I’ve never understood how anybody could be a Yankees fan. I’ve never understood how a human being could so wholeheartedly embrace that kind of underhanded bastardery, smug superiority, unabashed fascism. Especially when the Mets are just down the street, and really, the Giants and the Dodgers haven’t been gone so long. The Yankees are like a cyst stuck to the side of New York’s neck, except New Yorkers go around in a jersey that says CYST on them. People from all walks of life wear caps that say CYST – subtext, We support and love this unnatural, freakish growth, no matter how bloated it gets.

In the last five years, my beloved New England Patriots have become what is, to me, the dirtiest word in the sporting lexicon – a dynasty.

Rooting for Kobe Bryant, before he became a hysterical basket case of neurotic fury, was akin to rooting for the jocks in Revenge of the Nerds. Who could possibly be such a heartless bastard? Who could be so duped? Everybody knows, the heroes are the guys who don’t have a chance in hell.

Even more than in real life, in fandom – incredible as it seems – I am a doormat; a loser. I jumped off the Red Sox bandwagon when Johnny Damon strolled into town with his feathered hair and his turgid batting average. I could smell it from day one – he was a Yankee in sheep’s clothing. He won “us” the pennant, he won “us” the series, he beat the Yankees, and then he became… a Yankee. Didn’t see that one coming. Motherfucker.

I jumped off the Steelers bandwagon as soon as Ben Roethlisberger stopped looking like a long shot. He won the Super Bowl shortly thereafter. You might have heard me, wherever you live, screaming in agony for every yard they gained against the Seahawks, who didn't have a chance in hell.
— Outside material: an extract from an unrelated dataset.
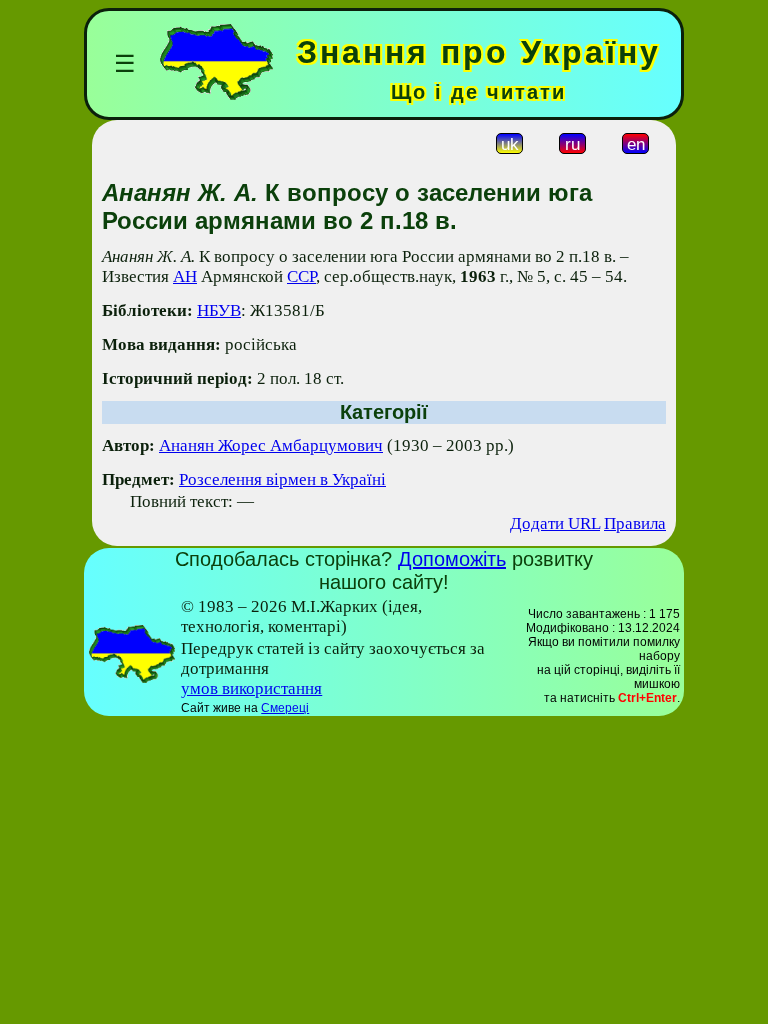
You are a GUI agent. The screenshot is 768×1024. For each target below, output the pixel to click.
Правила (635, 523)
I watch as many March Madness 16 seeds as humanly possible get pummeled by NC or Kentucky.

This shit is exhausting, but I feel like it’s my job. I feel like I’m supposed to be there, any time there’s a televised athletic event, on the off chance that I might witness the miracle of a collapsing Goliath. It's happened, once or twice. It has failed to happen hundreds, maybe even thousands of times.

This year’s NBA finals might kill me.The San Antonio Spurs – my all-time least favorite sports franchise, beating out the Yankees, the Broncos, the Cardinals, EVEN THE WHITE SOX – are going to Brazilian wax the Cleveland Cavaliers – one of the most charming sports franchises in the world – in, I would guess, about five games. Maybe six. On national television.

Just imagine what it would feel like, watching somebody you love getting Brazilian waxed on national television. That’s how I feel.

And it’s getting more and more difficult to face the harsh reality, but more and more obvious that I must. For years, I didn’t understand why people would tether their sporting allegiances by geography. I didn’t see what living somewhere had to do with liking a team. But now, I’m starting to get it. Your fortunes rise and fall together. There are no mercenary leaps from sub-par club to sub-par club. You don’t have to disown a team when they get good – you actually get to be proud, and feel like that, in some way, reflects on you. Look at my cyst! It’s a glorious cyst!

It’s sort of like some people I know. They realized, “Hey, I could go from ugly chick to ugly chick, having one night stands, telling crazy stories to my friends, making fun of them behind their backs, having no respect to them, yet feeling some abstract allegiance to them that I can’t put my finger on. But this shit is exhausting. So, I could just marry Anygirl USA, and hope she turns princess for a season down the road and makes a run at the title, before she slides back under the morass forever. I’ll always have that banner, hanging from my ceiling.”

So there’s really only one thing I can take away from this whole situation, and that is this: I’m glad the Baltimore Ravens are good. At least for now.

1 comment:

SenorStephenUrkelDaedalus said...

It's not looking good for our heroes.